Because of "cost overruns [on the barracks project], much of the scheduled construction was simply abandoned. . . " An Iraqi government official who was supposed to officially take possession of the College refused to accept the worthless building.
An earlier report by Bowen’s office concluded that under former Viceroy Paul Bremmer’s rule more than $8 billion simply disappeared and is unaccounted for. The U.S. government is also unable to account for 90,000 rifles and 80,000 pistols that were supposed to arm the Iraqi police forces three years ago. Another $36.4 million that was allotted for body armor and weapons "cannot be accounted for." A billion dollars earmarked for a refinery repair program was stolen and ended up in the hands of the "insurgency." Iraq’s oil refineries are still "dilapidated" and suffering from "crippling problems" despite several billion U.S. tax dollars being earmarked to repair them. And this is just what our government bureaucrats admit to.

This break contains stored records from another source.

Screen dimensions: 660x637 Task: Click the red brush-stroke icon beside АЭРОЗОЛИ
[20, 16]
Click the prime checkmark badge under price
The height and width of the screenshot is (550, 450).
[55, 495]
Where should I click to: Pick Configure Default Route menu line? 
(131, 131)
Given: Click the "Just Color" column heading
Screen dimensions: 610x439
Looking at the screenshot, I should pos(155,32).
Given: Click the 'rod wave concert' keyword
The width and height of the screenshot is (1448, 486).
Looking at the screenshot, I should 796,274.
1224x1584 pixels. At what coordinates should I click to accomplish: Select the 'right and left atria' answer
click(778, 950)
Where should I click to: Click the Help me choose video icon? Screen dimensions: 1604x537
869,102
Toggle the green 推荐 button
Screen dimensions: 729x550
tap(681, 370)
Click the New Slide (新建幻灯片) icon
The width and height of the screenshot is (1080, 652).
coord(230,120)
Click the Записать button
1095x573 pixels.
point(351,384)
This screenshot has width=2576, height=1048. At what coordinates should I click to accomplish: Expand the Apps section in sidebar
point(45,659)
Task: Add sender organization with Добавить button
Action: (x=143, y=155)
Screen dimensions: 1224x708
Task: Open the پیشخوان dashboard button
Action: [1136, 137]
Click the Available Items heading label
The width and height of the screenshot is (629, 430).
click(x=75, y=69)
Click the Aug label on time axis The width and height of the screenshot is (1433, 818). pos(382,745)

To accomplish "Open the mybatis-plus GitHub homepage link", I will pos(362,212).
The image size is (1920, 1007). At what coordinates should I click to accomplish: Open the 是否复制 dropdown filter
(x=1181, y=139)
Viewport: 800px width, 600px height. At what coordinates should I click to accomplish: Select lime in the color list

In all areas of government, failure is success. I call it DiLorenzo’s Iron Law of Government. If government spending on an ostensible problem makes the problem worse, the government’s response is always to spend more on it, just the opposite of how the free market operates to penalize failure and reward success. It’s still "too premature to render a verdict" on Iraqi "reconstruction," says Bowen. The "obvious" answer to this disastrous situation, he says, is to spend even more billions in "a new phase of investment." That of course is what President Bush proposed recently when he called for increased "New Deal" spending in Iraq, complete with an Iraqi Civilian Conservation Corps. Bowen also calls for America’s "allies," such as they are, to pony up additional billions. How grateful they must be for having received that request.
The Republican Party occupiers of Iraq must have studied the work of James McPherson very carefully, for history is indeed repeating itself. When the Republican Party (which was the U.S. government in the decades after the War to Prevent Southern Independence) occupied the South as a military dictatorship there was a similar squandering of incredible amounts of tax dollars. As the great Colombia University historian William Archibald Dunning wrote in his book, Essays on the Civil War, "the expenses of [Southern] governments were largely increased; offices were multiplied in all departments; salaries were made more worthy. . .; costly enterprises were undertaken . . . . The result of all this was . . . an expansion of state debts and an increase in taxation that to the property-owning class were appalling and ruinous."
Furthermore, wrote Dunning, "the progressive depletion of the public treasuries was accompanied by great private prosperity among [Republican] politicians of high and low degree." For example, Illinois native Henry Clay Warmoth was put in place as the Reconstruction governor of Louisiana and paid $8,000 per year in salary. After four years in office he "accumulated" more than $1 million and retired to a large plantation.
To help keep this racket going the Republican Party of the 1860s and 1870s subsidized pro-Republican newspapers while sometimes banning the opposition press in the South. A similar effort is underway today in Iraq.
James McPherson, who recently retired from Princeton, can now be counted as among the hangers on who have benefited financially from America’s shameful system of "reconstruction." Court historians are, after all, indispensable if the public is to be hoodwinked and lulled into acquiescing in such colossal rip-offs.